#### [EXERCISE AIM]
Rename "Task" to "Goal" throughout the part of the data that runs from its first line through the line containing "tap(429, 1133)". Return only that part, with nothing else altered.

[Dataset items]
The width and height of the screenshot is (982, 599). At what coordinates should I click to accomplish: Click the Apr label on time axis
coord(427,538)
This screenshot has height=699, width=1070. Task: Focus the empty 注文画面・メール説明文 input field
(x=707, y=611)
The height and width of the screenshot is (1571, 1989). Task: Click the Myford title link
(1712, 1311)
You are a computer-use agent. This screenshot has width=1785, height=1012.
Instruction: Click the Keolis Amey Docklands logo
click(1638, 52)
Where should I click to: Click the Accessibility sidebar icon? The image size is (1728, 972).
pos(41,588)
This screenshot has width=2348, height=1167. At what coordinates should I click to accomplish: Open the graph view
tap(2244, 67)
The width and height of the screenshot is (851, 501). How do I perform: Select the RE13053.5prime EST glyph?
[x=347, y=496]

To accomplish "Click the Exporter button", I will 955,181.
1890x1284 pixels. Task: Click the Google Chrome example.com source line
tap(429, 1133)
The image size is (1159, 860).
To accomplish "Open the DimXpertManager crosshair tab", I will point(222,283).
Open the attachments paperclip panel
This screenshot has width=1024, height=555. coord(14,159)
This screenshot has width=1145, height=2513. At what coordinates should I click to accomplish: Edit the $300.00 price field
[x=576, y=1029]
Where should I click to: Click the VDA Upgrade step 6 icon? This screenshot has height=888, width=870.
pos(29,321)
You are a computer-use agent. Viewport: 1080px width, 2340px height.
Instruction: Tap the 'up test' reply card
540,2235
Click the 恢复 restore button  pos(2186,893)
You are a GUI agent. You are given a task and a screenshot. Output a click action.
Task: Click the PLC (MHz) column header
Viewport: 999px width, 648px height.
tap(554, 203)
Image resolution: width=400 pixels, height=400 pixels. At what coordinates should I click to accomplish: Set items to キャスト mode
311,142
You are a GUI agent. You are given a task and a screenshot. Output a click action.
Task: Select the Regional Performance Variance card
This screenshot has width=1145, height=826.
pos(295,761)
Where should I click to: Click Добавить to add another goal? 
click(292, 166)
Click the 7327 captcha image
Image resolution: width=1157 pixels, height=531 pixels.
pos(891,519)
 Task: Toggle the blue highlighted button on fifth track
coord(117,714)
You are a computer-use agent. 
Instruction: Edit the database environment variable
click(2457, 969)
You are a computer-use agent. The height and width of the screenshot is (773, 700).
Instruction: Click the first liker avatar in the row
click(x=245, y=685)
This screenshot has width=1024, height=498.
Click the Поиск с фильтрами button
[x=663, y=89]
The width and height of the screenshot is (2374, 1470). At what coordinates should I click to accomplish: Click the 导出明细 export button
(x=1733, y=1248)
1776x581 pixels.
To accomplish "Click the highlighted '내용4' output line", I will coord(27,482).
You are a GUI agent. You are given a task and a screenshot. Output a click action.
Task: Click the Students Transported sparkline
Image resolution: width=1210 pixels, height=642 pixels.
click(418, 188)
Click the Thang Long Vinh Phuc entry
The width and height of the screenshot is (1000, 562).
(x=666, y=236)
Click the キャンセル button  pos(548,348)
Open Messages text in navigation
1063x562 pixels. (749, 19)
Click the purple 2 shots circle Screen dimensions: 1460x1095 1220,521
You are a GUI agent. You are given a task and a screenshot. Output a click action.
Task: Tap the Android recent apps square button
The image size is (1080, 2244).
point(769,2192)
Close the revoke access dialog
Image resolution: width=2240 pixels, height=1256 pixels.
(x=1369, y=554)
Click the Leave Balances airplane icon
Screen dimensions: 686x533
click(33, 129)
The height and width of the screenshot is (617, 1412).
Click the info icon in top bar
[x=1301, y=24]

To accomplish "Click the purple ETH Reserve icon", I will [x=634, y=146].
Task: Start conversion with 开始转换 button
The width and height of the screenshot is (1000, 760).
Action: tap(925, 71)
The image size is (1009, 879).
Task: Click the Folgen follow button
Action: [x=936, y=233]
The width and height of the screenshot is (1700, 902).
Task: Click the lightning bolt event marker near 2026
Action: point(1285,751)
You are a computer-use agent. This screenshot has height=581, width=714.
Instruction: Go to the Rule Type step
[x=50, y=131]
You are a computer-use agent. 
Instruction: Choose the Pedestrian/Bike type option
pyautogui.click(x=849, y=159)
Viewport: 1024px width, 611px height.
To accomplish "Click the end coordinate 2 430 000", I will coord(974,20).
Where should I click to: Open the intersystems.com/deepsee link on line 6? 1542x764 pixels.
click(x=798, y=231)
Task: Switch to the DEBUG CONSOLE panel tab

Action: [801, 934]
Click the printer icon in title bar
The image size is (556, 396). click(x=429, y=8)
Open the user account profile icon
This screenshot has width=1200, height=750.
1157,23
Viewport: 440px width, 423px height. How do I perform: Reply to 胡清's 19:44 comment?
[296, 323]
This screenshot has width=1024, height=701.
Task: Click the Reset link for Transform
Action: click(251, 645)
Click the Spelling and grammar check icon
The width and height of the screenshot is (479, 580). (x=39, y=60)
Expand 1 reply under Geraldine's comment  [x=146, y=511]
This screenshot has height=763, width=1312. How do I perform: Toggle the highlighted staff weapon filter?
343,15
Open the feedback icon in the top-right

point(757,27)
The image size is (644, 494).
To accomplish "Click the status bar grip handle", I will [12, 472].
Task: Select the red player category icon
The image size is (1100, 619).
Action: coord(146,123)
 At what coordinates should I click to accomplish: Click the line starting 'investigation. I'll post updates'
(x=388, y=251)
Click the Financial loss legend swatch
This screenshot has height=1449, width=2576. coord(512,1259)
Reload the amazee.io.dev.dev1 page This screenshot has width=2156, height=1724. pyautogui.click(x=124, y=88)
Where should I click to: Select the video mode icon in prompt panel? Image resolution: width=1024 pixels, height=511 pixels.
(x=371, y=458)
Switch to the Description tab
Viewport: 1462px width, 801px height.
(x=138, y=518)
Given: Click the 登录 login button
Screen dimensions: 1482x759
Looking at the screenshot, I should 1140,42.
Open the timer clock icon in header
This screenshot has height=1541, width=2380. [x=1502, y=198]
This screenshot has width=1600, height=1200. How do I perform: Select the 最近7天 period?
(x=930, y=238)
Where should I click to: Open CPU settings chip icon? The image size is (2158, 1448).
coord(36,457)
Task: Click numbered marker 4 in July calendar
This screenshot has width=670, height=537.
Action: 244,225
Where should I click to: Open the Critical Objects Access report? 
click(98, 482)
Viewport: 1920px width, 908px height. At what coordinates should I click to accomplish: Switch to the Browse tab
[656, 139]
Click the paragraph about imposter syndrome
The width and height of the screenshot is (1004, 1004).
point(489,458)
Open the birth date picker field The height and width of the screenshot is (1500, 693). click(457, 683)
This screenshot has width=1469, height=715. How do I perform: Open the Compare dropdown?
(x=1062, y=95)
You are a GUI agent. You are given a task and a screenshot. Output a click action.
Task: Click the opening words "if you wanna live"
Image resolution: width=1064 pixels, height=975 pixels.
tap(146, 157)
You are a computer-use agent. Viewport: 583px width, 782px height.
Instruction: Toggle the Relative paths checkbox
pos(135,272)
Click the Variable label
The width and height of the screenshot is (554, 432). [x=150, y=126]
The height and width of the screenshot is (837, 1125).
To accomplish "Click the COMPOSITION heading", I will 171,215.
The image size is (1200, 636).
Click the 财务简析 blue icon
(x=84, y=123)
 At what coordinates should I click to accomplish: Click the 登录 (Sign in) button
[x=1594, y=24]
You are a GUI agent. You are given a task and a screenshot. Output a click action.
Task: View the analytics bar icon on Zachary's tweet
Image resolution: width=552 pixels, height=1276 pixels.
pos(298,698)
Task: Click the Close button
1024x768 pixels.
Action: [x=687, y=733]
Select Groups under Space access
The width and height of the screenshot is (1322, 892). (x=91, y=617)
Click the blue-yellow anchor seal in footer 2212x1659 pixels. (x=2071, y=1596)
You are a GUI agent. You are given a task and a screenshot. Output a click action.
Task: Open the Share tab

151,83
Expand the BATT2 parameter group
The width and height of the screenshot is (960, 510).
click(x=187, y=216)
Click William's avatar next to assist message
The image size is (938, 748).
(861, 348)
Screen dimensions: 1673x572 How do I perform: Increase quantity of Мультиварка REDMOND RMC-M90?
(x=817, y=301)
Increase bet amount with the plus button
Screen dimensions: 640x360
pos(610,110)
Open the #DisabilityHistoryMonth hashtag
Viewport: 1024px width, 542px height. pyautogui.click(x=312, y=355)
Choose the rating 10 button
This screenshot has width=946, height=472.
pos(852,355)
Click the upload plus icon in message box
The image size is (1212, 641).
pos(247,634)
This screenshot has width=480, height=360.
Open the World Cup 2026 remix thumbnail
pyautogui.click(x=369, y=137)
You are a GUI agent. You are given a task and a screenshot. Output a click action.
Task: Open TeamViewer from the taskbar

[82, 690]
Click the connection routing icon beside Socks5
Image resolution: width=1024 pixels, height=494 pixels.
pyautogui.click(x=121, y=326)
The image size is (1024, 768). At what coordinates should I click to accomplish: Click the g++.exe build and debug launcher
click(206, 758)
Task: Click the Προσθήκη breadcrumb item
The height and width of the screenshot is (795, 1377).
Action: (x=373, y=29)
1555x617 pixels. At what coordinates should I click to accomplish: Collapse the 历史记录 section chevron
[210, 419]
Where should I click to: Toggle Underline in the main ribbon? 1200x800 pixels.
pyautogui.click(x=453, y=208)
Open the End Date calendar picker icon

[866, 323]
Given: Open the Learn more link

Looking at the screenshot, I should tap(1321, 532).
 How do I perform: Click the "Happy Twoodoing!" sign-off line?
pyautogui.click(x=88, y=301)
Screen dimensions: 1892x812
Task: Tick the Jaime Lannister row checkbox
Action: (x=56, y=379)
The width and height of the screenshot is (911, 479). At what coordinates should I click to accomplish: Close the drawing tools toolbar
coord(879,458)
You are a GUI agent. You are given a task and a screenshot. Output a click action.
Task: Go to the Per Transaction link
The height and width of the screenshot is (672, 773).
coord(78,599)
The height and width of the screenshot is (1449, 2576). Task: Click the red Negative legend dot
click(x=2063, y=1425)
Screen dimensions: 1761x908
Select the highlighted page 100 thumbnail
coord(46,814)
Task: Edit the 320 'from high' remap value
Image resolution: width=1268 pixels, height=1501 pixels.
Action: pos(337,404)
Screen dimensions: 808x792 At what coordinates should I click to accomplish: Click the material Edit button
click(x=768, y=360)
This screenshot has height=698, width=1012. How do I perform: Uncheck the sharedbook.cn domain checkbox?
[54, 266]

#### [EXERCISE OUTPUT]
The width and height of the screenshot is (982, 599). At what coordinates should I click to accomplish: Click the Apr label on time axis
coord(427,538)
This screenshot has height=699, width=1070. Goal: Focus the empty 注文画面・メール説明文 input field
(x=707, y=611)
The height and width of the screenshot is (1571, 1989). Goal: Click the Myford title link
(1712, 1311)
You are a computer-use agent. This screenshot has width=1785, height=1012.
Instruction: Click the Keolis Amey Docklands logo
click(1638, 52)
Where should I click to: Click the Accessibility sidebar icon? The image size is (1728, 972).
pos(41,588)
This screenshot has width=2348, height=1167. At what coordinates should I click to accomplish: Open the graph view
tap(2244, 67)
The width and height of the screenshot is (851, 501). How do I perform: Select the RE13053.5prime EST glyph?
[x=347, y=496]

To accomplish "Click the Exporter button", I will 955,181.
1890x1284 pixels. Goal: Click the Google Chrome example.com source line
tap(429, 1133)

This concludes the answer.